Compute costs drop from three directions. First, query-aware sort-order compaction reorganizes data by actual access patterns, so every query — across every engine — scans dramatically less data; less data scanned means less CPU consumed per query, and that saving multiplies across thousands of queries per day. Second, the Rust compaction engine replaces JVM-based Spark clusters, eliminating executor provisioning, garbage collection overhead, and idle cluster costs for the maintenance work itself. Third, intelligent query routing sends each query to the cheapest appropriate engine instead of a default.
Query latency improves up to 12x through the combination of query-pattern-driven sort compaction (predicate pushdown skips entire row groups), file consolidation (fewer, larger files), manifest consolidation (faster planning), and Puffin statistics (more aggressive pruning). The improvement is measured across engines — Trino, Spark, Snowflake — after compaction and layout optimization.
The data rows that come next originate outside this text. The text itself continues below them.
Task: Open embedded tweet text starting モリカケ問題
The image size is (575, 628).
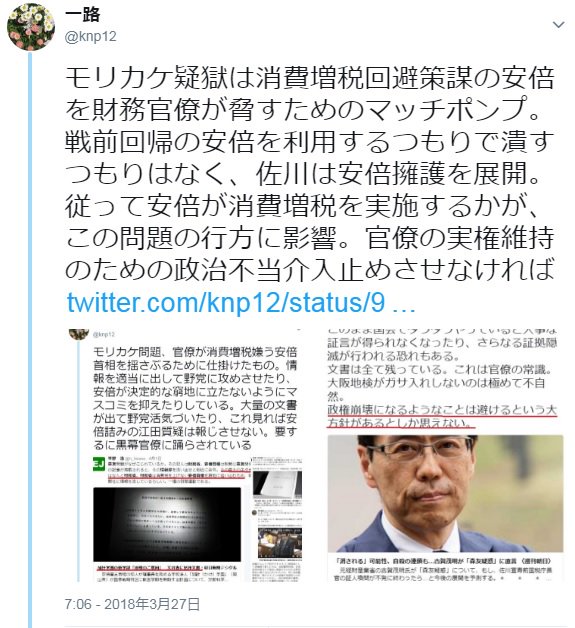Action: (x=195, y=398)
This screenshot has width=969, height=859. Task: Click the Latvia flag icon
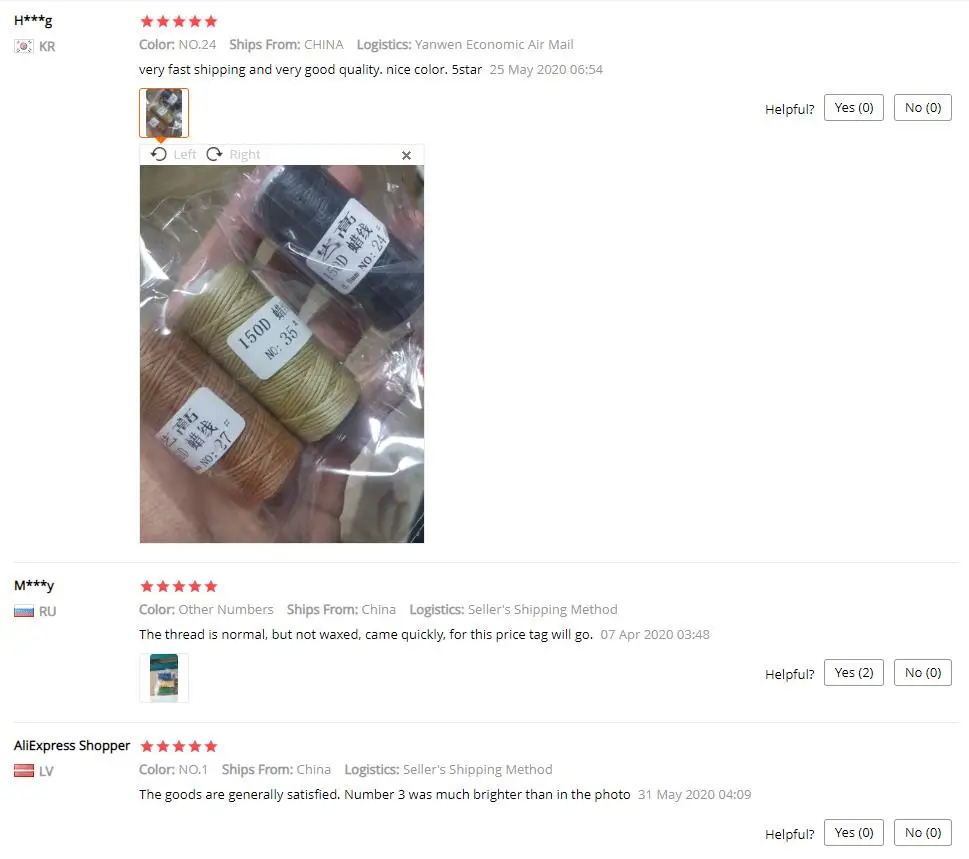point(24,771)
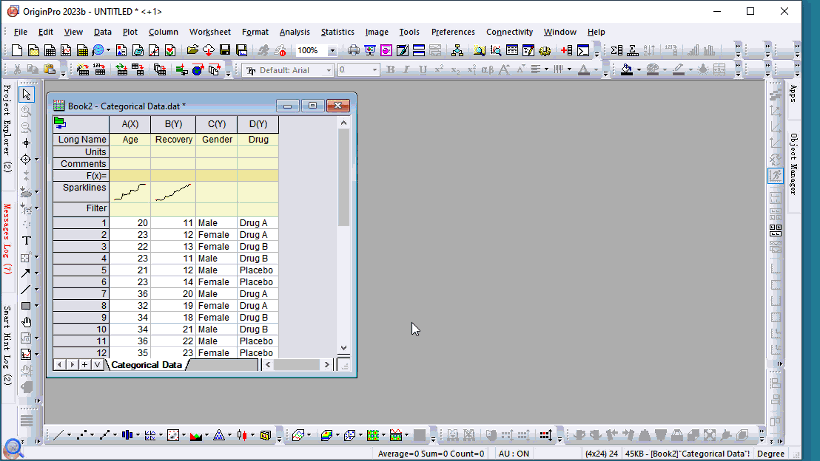The image size is (820, 461).
Task: Select the Text tool in left toolbar
Action: pyautogui.click(x=26, y=241)
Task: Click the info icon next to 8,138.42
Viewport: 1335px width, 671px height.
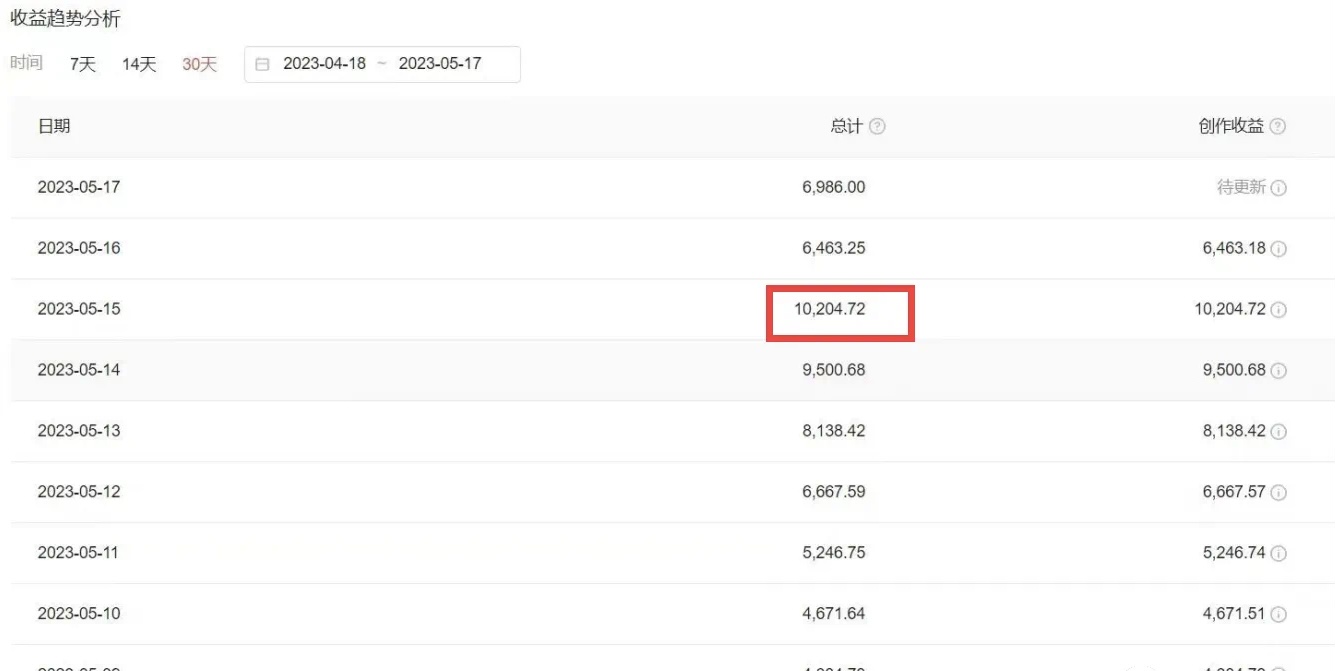Action: (1280, 431)
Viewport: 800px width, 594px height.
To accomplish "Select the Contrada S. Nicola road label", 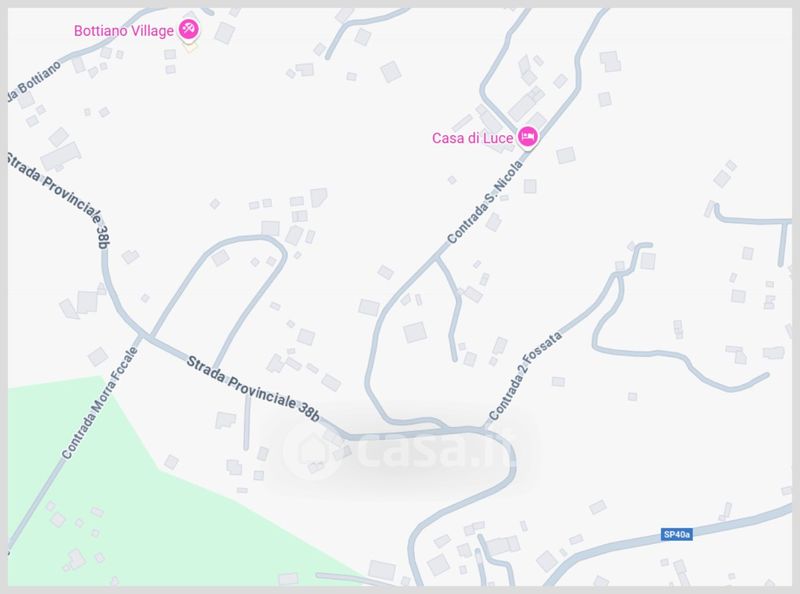I will click(485, 202).
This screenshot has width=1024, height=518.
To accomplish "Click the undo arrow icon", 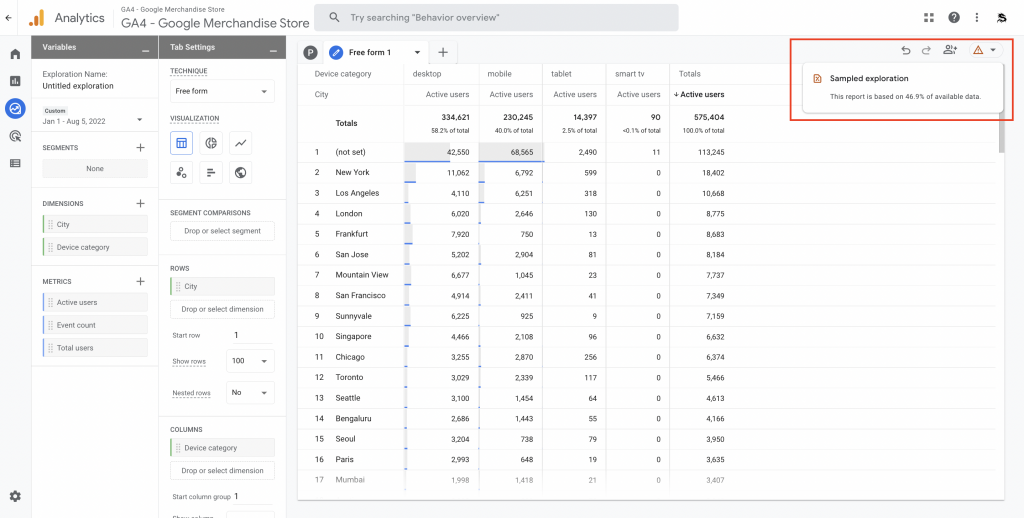I will 906,50.
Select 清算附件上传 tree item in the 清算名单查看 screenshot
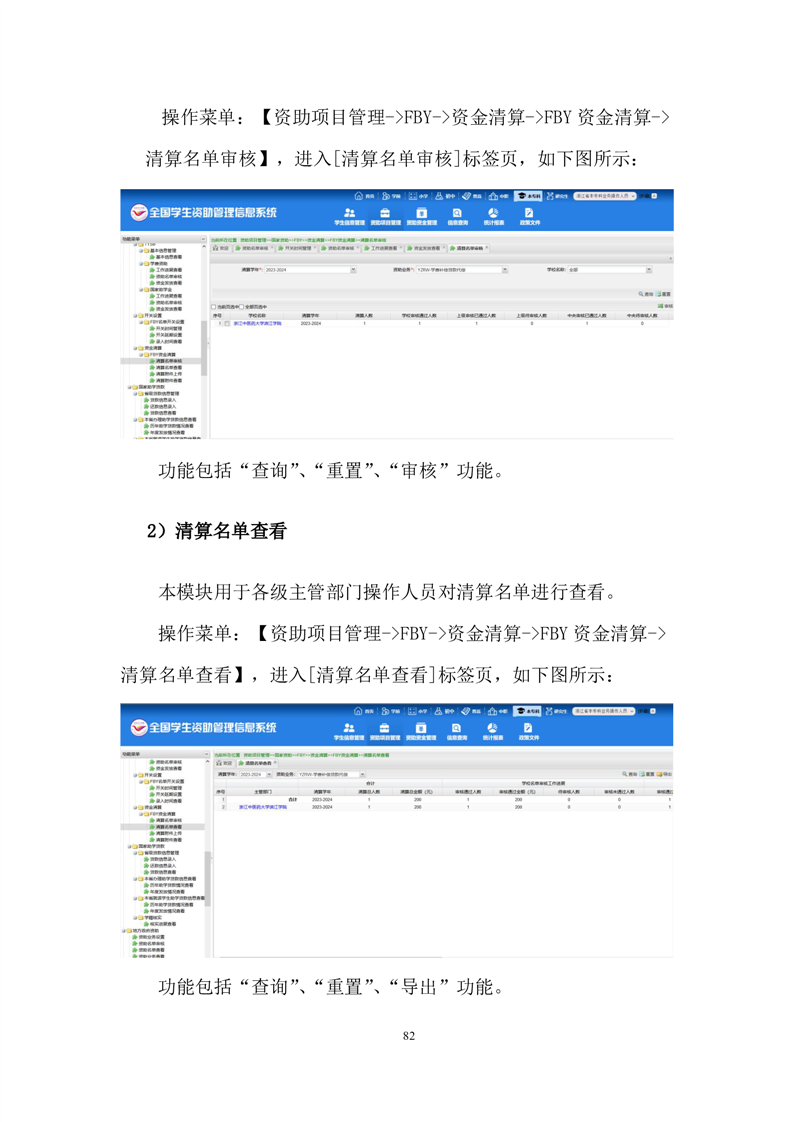This screenshot has height=1122, width=793. pos(169,832)
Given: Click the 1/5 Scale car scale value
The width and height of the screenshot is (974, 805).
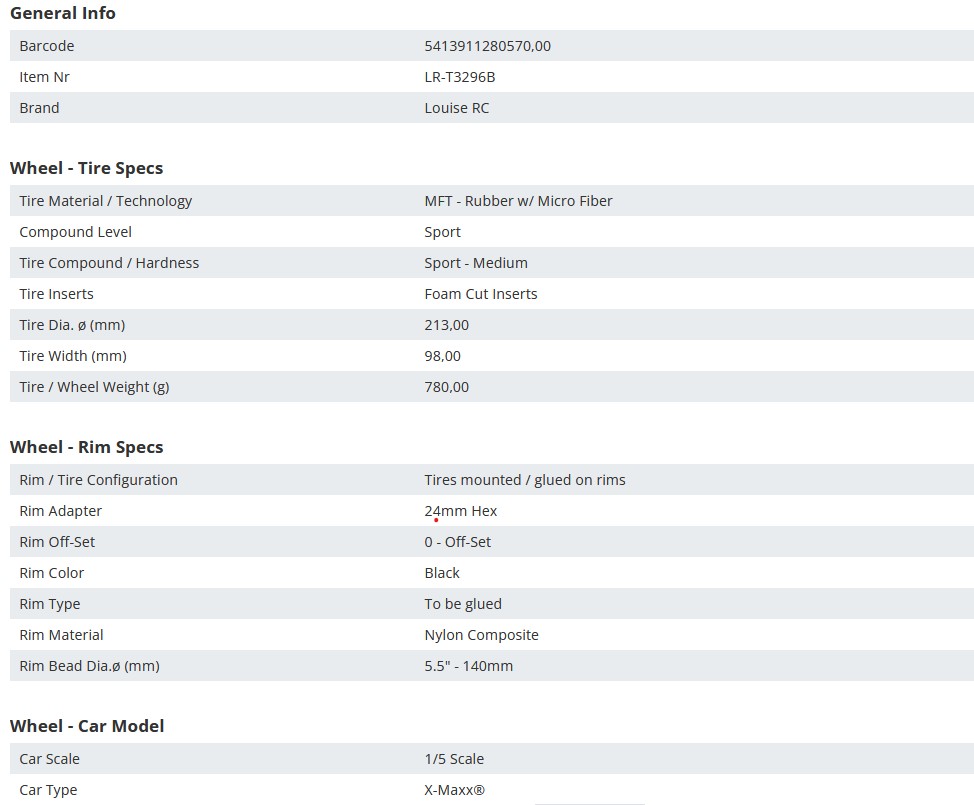Looking at the screenshot, I should [454, 759].
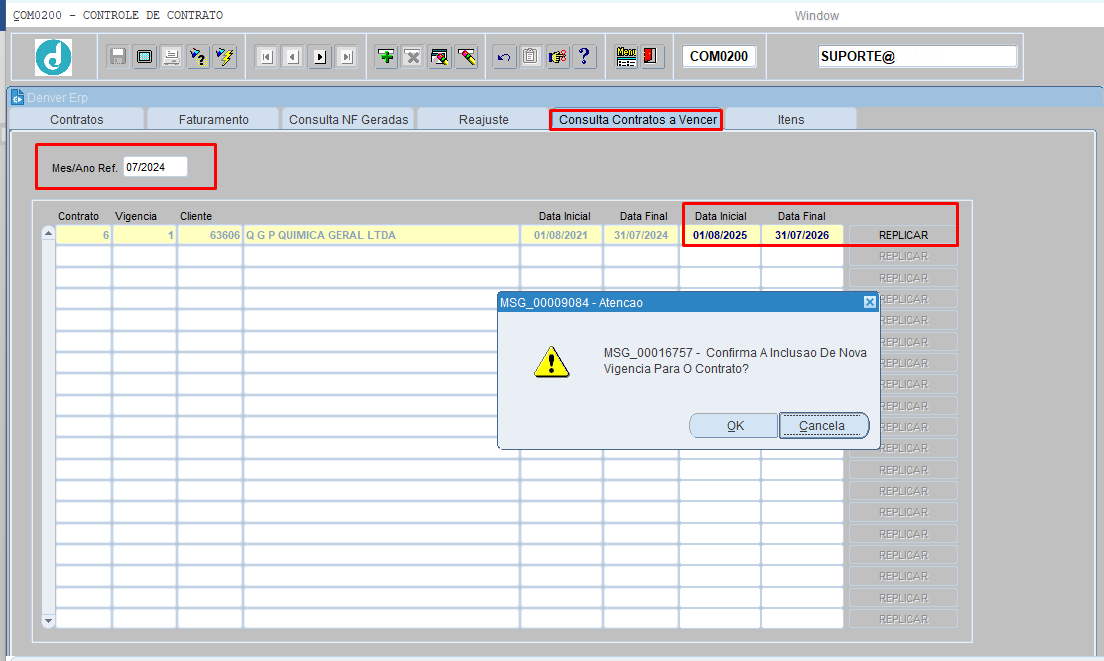The height and width of the screenshot is (661, 1104).
Task: Switch to the Contratos tab
Action: pos(77,119)
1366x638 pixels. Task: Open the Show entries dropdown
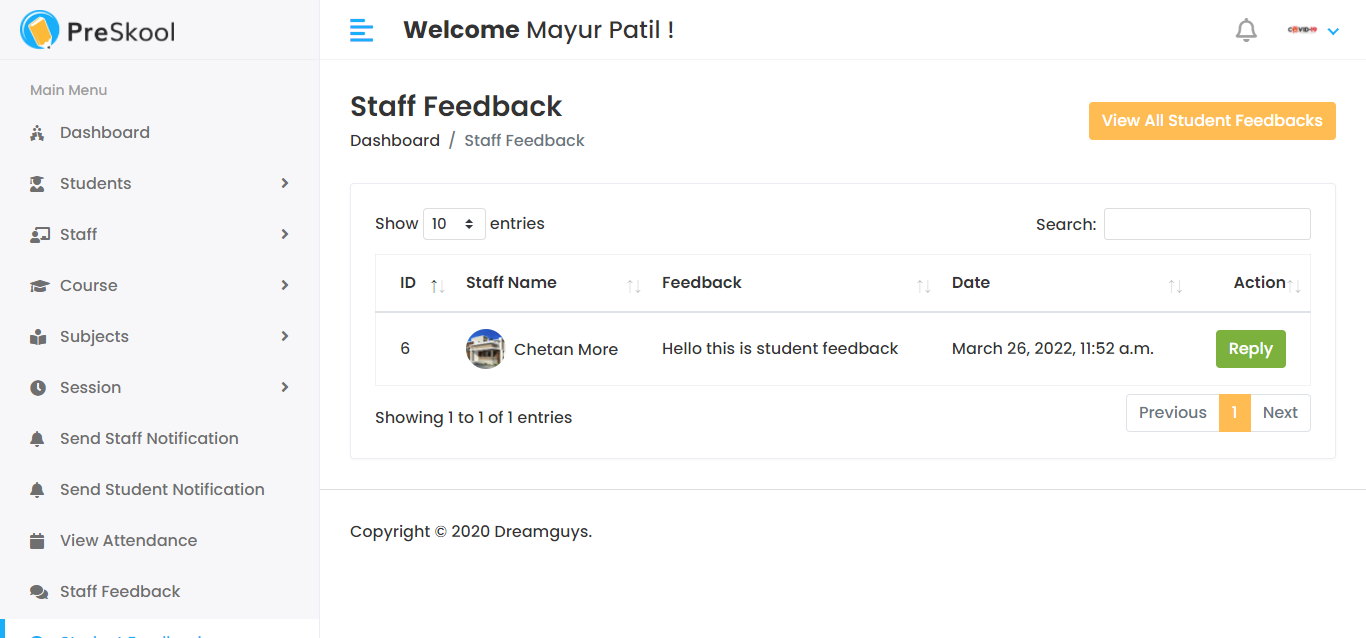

Orchestrating operations in the right sequence adds further efficiency. Snapshot expiration runs before orphan cleanup so newly unreferenced files are captured in the same sweep. Compaction runs after expiration so it does not waste cycles merging files about to be garbage-collected. Manifest optimization runs after compaction so it operates on the final file set. Each operation's output becomes the next one's clean input.
The operational reality
The Iceberg ecosystem is mature. The format works. Multi-engine support is broad and improving. The hard part is no longer choosing a table format or picking an engine — it is running the lakehouse in production: keeping hundreds of tables healthy, maintaining observability across engines, enforcing governance without a monolithic control point, and preparing infrastructure for AI agents that are already reshaping how data is consumed.
That operational layer is what separates a data lake from a managed lakehouse. It is the difference between Iceberg tables that degrade silently and Iceberg tables that self-optimize continuously. And it is exactly what LakeOps was built for: autonomous management for every table, every catalog, and every engine — from a single control plane.